What you should do. Transcribe the data underneath exactly. No images belong in your version.

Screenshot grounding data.
[Start of section]

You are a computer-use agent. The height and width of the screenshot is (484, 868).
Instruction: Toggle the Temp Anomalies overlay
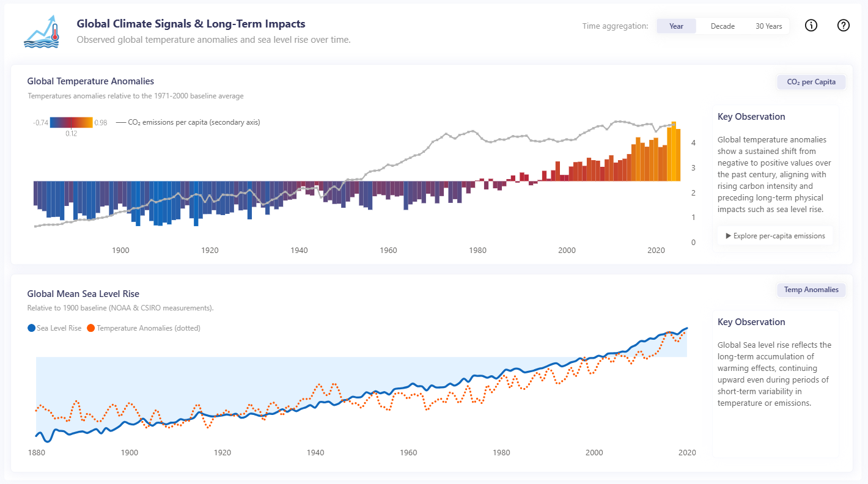coord(811,290)
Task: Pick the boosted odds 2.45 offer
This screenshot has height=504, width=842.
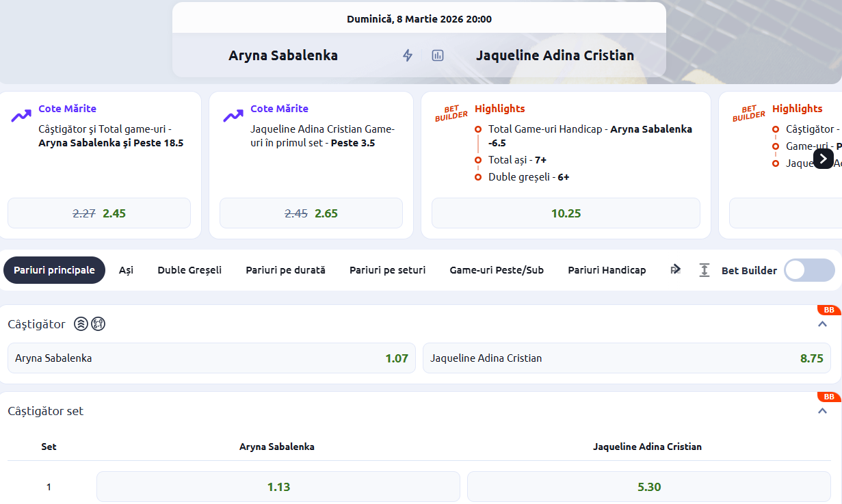Action: pos(99,213)
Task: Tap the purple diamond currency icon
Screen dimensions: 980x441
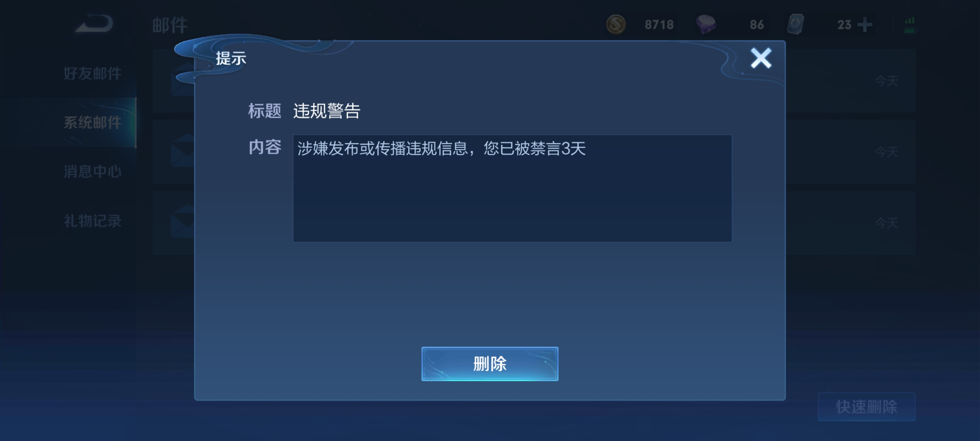Action: [x=706, y=25]
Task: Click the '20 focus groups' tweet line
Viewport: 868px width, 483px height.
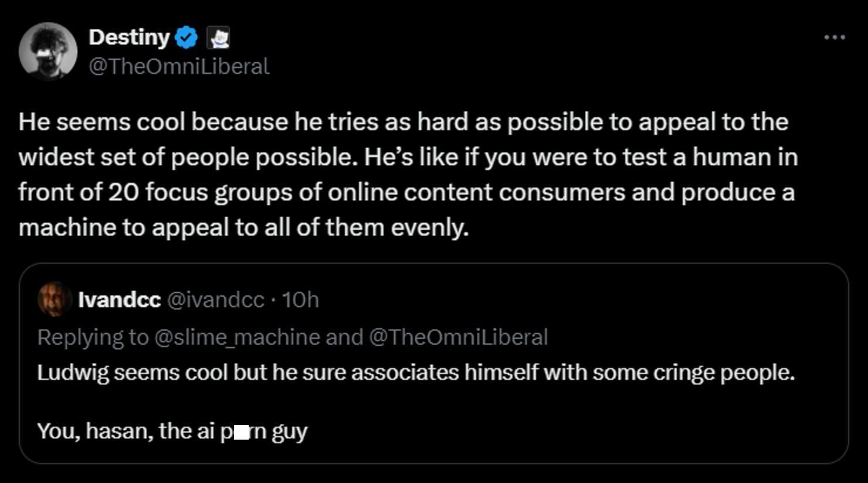Action: 406,192
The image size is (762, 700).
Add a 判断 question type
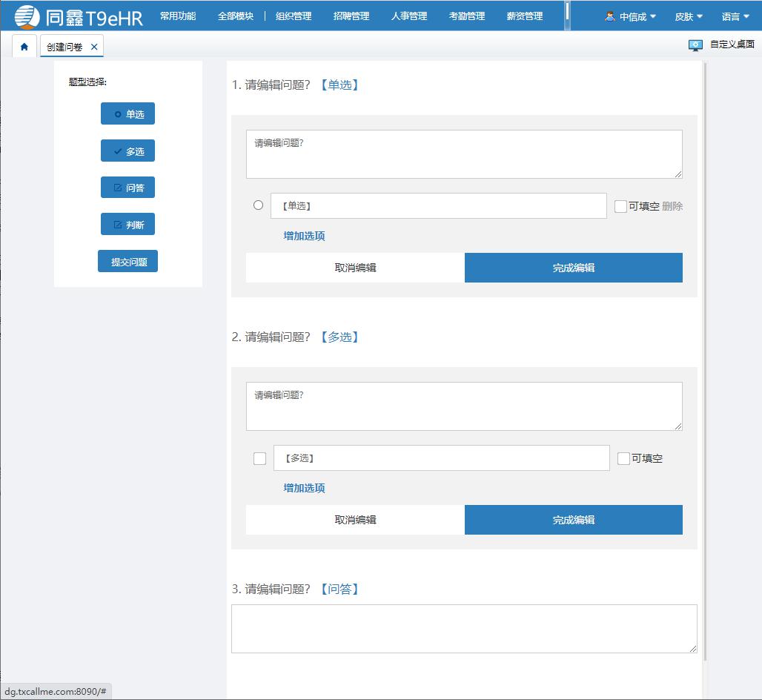[x=127, y=225]
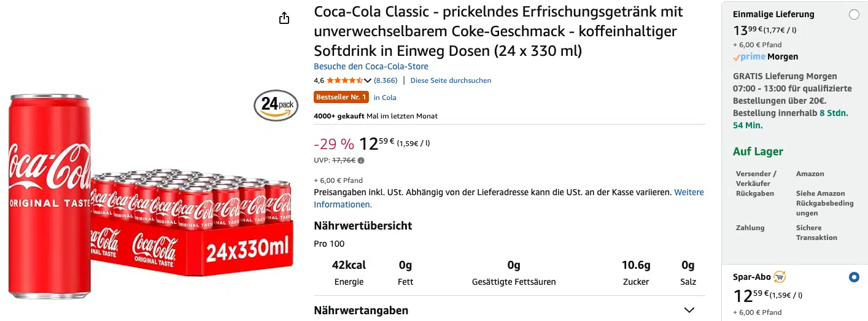Viewport: 868px width, 321px height.
Task: Click the orange star rating icons
Action: pyautogui.click(x=345, y=80)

[End of section]

Answer to the problem.
You are a computer-use agent. The height and width of the screenshot is (484, 868).
Instruction: Toggle the Temp Anomalies overlay
coord(811,290)
Task: Pick the boosted odds 2.45 offer
This screenshot has height=504, width=842.
Action: pos(99,213)
Task: Tap the purple diamond currency icon
Screen dimensions: 980x441
Action: [x=706, y=25]
Task: Click the '20 focus groups' tweet line
Viewport: 868px width, 483px height.
Action: 406,192
The image size is (762, 700).
Add a 判断 question type
[x=127, y=225]
Viewport: 868px width, 321px height.
Task: Click the orange star rating icons
Action: pyautogui.click(x=345, y=80)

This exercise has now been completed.